The problem: Reproduce the stretch of records from the line that contains "Task: Expand Display Order chevron" through the line that contains "Action: (x=82, y=33)", swapping each "tweet" for "post" and leaving everything else unchanged.
- - - - - - -
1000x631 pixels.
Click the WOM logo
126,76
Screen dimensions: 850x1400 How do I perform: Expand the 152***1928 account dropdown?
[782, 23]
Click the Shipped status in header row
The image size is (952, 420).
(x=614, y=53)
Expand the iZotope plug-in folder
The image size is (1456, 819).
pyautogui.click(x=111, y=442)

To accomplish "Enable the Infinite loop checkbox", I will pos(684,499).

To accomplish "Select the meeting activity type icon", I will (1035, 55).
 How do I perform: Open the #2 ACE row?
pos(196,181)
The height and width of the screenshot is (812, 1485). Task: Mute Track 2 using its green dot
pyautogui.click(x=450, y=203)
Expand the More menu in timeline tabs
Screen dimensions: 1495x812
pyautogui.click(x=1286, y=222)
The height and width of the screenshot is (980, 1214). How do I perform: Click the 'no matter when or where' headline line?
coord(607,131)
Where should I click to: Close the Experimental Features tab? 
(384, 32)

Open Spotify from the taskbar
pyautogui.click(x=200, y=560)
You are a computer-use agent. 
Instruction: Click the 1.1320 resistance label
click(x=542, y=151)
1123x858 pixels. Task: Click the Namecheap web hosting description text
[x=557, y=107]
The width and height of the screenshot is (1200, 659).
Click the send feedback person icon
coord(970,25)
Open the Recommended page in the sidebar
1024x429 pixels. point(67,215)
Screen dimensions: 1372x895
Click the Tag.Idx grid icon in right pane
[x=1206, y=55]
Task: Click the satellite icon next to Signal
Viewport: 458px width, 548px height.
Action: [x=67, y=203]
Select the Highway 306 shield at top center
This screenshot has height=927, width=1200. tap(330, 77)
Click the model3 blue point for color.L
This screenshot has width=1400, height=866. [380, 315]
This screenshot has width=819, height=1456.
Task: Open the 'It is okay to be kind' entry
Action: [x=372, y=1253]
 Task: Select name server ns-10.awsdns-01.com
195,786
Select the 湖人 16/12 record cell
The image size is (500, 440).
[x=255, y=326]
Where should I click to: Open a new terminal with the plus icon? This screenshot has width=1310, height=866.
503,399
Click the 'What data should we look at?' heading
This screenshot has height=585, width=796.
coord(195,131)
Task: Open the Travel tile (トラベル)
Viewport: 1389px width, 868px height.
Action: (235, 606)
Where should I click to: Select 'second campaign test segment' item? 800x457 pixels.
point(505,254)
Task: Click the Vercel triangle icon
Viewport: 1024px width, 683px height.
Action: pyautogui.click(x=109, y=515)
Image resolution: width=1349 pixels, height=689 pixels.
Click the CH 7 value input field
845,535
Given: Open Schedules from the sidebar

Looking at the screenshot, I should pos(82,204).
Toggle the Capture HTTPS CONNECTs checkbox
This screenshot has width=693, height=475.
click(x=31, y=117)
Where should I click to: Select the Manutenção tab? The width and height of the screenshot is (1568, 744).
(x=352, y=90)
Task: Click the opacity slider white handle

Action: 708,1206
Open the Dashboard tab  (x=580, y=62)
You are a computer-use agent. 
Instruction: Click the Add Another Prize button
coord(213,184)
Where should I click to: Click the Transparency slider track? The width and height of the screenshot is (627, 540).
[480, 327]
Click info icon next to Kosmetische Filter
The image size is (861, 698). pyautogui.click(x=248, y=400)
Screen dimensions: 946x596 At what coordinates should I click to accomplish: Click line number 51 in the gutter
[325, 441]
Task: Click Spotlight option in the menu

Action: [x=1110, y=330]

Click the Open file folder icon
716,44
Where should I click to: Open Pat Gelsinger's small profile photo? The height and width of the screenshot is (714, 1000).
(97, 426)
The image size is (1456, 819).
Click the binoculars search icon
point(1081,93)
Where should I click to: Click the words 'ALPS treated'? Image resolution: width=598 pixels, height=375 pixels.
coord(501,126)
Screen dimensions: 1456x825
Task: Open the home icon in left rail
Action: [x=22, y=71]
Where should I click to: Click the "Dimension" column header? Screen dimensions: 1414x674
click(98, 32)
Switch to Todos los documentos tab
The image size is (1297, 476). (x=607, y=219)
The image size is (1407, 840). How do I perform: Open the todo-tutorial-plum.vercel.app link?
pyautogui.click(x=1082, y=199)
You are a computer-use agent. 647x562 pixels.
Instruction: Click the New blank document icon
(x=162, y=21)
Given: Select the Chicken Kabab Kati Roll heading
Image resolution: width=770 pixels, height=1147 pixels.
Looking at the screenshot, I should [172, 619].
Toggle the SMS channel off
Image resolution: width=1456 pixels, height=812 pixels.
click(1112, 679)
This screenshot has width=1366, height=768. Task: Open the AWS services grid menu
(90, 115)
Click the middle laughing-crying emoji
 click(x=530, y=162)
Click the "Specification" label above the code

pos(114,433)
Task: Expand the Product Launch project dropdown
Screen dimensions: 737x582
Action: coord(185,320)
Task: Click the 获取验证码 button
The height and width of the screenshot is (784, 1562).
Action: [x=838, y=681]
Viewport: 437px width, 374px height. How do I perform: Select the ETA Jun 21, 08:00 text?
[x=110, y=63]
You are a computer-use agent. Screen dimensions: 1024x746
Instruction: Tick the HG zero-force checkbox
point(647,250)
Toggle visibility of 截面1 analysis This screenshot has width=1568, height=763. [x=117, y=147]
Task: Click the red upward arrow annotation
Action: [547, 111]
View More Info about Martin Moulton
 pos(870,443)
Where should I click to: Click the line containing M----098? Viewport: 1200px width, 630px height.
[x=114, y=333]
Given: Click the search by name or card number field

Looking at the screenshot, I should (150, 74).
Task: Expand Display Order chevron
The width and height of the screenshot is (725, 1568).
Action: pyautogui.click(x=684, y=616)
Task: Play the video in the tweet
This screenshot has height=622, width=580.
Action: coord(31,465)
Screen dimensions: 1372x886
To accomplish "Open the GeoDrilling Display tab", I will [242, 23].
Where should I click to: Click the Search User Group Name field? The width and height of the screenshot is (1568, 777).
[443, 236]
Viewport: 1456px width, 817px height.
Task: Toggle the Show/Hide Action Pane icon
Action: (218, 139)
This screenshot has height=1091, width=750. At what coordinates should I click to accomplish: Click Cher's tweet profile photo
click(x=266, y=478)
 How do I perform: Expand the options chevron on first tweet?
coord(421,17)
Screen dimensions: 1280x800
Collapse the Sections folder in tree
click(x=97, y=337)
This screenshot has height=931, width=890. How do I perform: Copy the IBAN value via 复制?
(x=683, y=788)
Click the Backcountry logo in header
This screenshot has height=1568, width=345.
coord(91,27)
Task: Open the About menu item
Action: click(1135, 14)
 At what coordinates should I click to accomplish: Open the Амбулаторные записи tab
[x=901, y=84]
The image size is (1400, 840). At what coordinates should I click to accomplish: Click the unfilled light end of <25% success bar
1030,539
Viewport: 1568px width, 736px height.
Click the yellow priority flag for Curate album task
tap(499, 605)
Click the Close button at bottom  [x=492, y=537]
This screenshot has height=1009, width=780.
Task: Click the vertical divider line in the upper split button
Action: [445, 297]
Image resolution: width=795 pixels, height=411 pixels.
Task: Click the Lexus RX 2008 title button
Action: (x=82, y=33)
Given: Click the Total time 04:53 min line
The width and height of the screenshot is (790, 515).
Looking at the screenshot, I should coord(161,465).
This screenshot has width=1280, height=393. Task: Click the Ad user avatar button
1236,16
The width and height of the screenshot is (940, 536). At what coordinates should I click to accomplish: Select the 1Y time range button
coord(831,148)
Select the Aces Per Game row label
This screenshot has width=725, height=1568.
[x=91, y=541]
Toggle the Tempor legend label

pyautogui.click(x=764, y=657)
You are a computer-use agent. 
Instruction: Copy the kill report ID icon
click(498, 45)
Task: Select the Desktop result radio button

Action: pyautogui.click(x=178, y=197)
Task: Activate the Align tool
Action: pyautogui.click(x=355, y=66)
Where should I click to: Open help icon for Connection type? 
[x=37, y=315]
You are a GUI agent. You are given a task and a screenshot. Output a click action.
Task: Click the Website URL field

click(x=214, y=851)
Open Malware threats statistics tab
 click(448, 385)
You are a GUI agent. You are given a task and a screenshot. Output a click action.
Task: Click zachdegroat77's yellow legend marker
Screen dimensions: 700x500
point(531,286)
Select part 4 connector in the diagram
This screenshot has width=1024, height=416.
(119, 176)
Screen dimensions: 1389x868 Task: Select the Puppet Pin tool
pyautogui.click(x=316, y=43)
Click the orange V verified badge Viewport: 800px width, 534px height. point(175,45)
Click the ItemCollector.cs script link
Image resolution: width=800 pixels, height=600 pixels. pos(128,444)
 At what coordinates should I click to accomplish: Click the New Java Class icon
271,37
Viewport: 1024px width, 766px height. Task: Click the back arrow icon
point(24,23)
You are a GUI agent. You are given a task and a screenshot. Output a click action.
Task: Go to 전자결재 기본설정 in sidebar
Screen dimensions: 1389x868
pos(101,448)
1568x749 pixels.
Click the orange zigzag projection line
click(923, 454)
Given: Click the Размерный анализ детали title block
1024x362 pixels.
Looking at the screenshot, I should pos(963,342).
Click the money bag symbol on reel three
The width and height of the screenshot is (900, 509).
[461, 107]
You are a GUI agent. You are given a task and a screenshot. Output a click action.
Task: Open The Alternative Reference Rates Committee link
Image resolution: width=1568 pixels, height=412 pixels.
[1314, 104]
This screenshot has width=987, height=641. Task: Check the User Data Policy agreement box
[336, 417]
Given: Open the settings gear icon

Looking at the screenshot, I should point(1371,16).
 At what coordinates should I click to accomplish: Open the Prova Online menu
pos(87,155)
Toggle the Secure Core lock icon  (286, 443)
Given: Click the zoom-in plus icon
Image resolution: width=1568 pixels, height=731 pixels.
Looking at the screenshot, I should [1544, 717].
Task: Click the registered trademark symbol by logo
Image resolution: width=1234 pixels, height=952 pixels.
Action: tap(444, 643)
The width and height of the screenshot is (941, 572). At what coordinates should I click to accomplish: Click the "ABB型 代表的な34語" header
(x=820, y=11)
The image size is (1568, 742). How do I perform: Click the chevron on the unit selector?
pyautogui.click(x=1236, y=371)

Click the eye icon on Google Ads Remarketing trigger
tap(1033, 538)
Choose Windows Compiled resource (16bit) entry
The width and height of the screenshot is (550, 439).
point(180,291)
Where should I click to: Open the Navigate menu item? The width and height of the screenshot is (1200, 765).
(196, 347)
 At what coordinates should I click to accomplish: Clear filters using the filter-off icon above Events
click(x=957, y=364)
- - - - - - -
Written answer:
Task: Expand Display Order chevron
The width and height of the screenshot is (725, 1568).
Action: pyautogui.click(x=684, y=616)
Task: Play the video in the post
This screenshot has height=622, width=580.
Action: coord(31,465)
Screen dimensions: 1372x886
To accomplish "Open the GeoDrilling Display tab", I will [242, 23].
Where should I click to: Click the Search User Group Name field? The width and height of the screenshot is (1568, 777).
[443, 236]
Viewport: 1456px width, 817px height.
Task: Toggle the Show/Hide Action Pane icon
Action: (218, 139)
This screenshot has height=1091, width=750. At what coordinates should I click to accomplish: Click Cher's post profile photo
click(x=266, y=478)
 How do I perform: Expand the options chevron on first post?
coord(421,17)
Screen dimensions: 1280x800
Collapse the Sections folder in tree
click(x=97, y=337)
This screenshot has height=931, width=890. How do I perform: Copy the IBAN value via 复制?
(x=683, y=788)
Click the Backcountry logo in header
This screenshot has height=1568, width=345.
coord(91,27)
Task: Open the About menu item
Action: click(1135, 14)
 At what coordinates should I click to accomplish: Open the Амбулаторные записи tab
[x=901, y=84]
The image size is (1400, 840). At what coordinates should I click to accomplish: Click the unfilled light end of <25% success bar
1030,539
Viewport: 1568px width, 736px height.
Click the yellow priority flag for Curate album task
tap(499, 605)
Click the Close button at bottom  [x=492, y=537]
This screenshot has height=1009, width=780.
Task: Click the vertical divider line in the upper split button
Action: [445, 297]
Image resolution: width=795 pixels, height=411 pixels.
Task: Click the Lexus RX 2008 title button
Action: (x=82, y=33)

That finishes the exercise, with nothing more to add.